** Start of Task material **

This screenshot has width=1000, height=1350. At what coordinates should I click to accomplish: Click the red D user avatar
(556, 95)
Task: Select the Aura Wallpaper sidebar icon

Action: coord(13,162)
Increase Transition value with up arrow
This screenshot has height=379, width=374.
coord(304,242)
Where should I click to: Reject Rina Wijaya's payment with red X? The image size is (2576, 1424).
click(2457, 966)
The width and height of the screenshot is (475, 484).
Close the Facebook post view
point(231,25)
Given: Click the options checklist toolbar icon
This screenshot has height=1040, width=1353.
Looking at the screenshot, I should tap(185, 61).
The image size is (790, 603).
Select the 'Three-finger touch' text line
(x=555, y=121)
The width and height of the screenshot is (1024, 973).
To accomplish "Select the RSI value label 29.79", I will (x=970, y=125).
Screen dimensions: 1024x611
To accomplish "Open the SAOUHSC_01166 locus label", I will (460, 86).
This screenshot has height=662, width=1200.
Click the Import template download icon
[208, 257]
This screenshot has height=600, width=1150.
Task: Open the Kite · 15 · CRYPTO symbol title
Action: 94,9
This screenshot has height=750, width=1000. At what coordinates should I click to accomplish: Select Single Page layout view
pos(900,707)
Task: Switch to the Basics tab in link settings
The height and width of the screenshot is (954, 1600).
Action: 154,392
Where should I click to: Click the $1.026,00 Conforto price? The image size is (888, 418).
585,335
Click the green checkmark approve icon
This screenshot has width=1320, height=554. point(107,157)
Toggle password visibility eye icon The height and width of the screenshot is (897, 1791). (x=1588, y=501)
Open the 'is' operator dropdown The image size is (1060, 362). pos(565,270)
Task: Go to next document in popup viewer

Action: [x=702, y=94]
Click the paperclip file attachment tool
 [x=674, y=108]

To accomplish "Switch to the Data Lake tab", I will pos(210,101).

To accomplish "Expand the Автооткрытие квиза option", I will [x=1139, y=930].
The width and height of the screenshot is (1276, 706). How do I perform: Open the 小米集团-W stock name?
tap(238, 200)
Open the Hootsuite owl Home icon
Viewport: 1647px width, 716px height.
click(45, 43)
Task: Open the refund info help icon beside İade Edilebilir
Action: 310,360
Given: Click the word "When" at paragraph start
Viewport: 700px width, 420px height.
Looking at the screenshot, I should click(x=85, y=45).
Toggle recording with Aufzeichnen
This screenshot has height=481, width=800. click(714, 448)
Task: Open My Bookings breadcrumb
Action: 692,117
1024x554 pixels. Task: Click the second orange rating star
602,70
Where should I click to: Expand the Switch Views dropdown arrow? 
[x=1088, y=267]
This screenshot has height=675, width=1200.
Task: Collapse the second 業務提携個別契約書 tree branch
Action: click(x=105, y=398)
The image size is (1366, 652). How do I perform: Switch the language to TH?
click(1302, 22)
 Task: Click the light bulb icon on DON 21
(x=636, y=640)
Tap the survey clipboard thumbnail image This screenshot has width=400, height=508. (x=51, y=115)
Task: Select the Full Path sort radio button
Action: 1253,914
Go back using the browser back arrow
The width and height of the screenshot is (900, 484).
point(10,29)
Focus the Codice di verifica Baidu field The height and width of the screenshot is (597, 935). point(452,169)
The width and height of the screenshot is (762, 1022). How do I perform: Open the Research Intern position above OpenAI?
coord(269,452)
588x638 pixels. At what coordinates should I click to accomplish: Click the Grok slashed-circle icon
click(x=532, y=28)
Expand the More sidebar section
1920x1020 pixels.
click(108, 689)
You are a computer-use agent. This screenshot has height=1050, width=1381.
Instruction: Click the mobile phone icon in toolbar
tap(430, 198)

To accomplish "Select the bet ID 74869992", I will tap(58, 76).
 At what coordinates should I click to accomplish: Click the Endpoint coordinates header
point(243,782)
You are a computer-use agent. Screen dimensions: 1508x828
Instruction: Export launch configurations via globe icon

** End of Task material **

Exercise:
Could you reproduce the entire listing above, line for line and without changing a single character?

Response below:
This screenshot has width=1000, height=1350. At what coordinates should I click to accomplish: Click the red D user avatar
(556, 95)
Task: Select the Aura Wallpaper sidebar icon

Action: coord(13,162)
Increase Transition value with up arrow
This screenshot has height=379, width=374.
coord(304,242)
Where should I click to: Reject Rina Wijaya's payment with red X? The image size is (2576, 1424).
click(2457, 966)
The width and height of the screenshot is (475, 484).
Close the Facebook post view
point(231,25)
Given: Click the options checklist toolbar icon
This screenshot has height=1040, width=1353.
Looking at the screenshot, I should tap(185, 61).
The image size is (790, 603).
Select the 'Three-finger touch' text line
(x=555, y=121)
The width and height of the screenshot is (1024, 973).
To accomplish "Select the RSI value label 29.79", I will (x=970, y=125).
Screen dimensions: 1024x611
To accomplish "Open the SAOUHSC_01166 locus label", I will (460, 86).
This screenshot has height=662, width=1200.
Click the Import template download icon
[208, 257]
This screenshot has height=600, width=1150.
Task: Open the Kite · 15 · CRYPTO symbol title
Action: 94,9
This screenshot has height=750, width=1000. At what coordinates should I click to accomplish: Select Single Page layout view
pos(900,707)
Task: Switch to the Basics tab in link settings
The height and width of the screenshot is (954, 1600).
Action: 154,392
Where should I click to: Click the $1.026,00 Conforto price? The image size is (888, 418).
585,335
Click the green checkmark approve icon
This screenshot has width=1320, height=554. point(107,157)
Toggle password visibility eye icon The height and width of the screenshot is (897, 1791). (x=1588, y=501)
Open the 'is' operator dropdown The image size is (1060, 362). pos(565,270)
Task: Go to next document in popup viewer

Action: [x=702, y=94]
Click the paperclip file attachment tool
 [x=674, y=108]

To accomplish "Switch to the Data Lake tab", I will pos(210,101).

To accomplish "Expand the Автооткрытие квиза option", I will [x=1139, y=930].
The width and height of the screenshot is (1276, 706). How do I perform: Open the 小米集团-W stock name?
tap(238, 200)
Open the Hootsuite owl Home icon
Viewport: 1647px width, 716px height.
click(45, 43)
Task: Open the refund info help icon beside İade Edilebilir
Action: 310,360
Given: Click the word "When" at paragraph start
Viewport: 700px width, 420px height.
Looking at the screenshot, I should click(x=85, y=45).
Toggle recording with Aufzeichnen
This screenshot has height=481, width=800. click(714, 448)
Task: Open My Bookings breadcrumb
Action: 692,117
1024x554 pixels. Task: Click the second orange rating star
602,70
Where should I click to: Expand the Switch Views dropdown arrow? 
[x=1088, y=267]
This screenshot has height=675, width=1200.
Task: Collapse the second 業務提携個別契約書 tree branch
Action: click(x=105, y=398)
The image size is (1366, 652). How do I perform: Switch the language to TH?
click(1302, 22)
 Task: Click the light bulb icon on DON 21
(x=636, y=640)
Tap the survey clipboard thumbnail image This screenshot has width=400, height=508. (x=51, y=115)
Task: Select the Full Path sort radio button
Action: 1253,914
Go back using the browser back arrow
The width and height of the screenshot is (900, 484).
point(10,29)
Focus the Codice di verifica Baidu field The height and width of the screenshot is (597, 935). point(452,169)
The width and height of the screenshot is (762, 1022). How do I perform: Open the Research Intern position above OpenAI?
coord(269,452)
588x638 pixels. At what coordinates should I click to accomplish: Click the Grok slashed-circle icon
click(x=532, y=28)
Expand the More sidebar section
1920x1020 pixels.
click(108, 689)
You are a computer-use agent. This screenshot has height=1050, width=1381.
Instruction: Click the mobile phone icon in toolbar
tap(430, 198)

To accomplish "Select the bet ID 74869992", I will tap(58, 76).
 At what coordinates should I click to accomplish: Click the Endpoint coordinates header
point(243,782)
You are a computer-use agent. Screen dimensions: 1508x828
Instruction: Export launch configurations via globe icon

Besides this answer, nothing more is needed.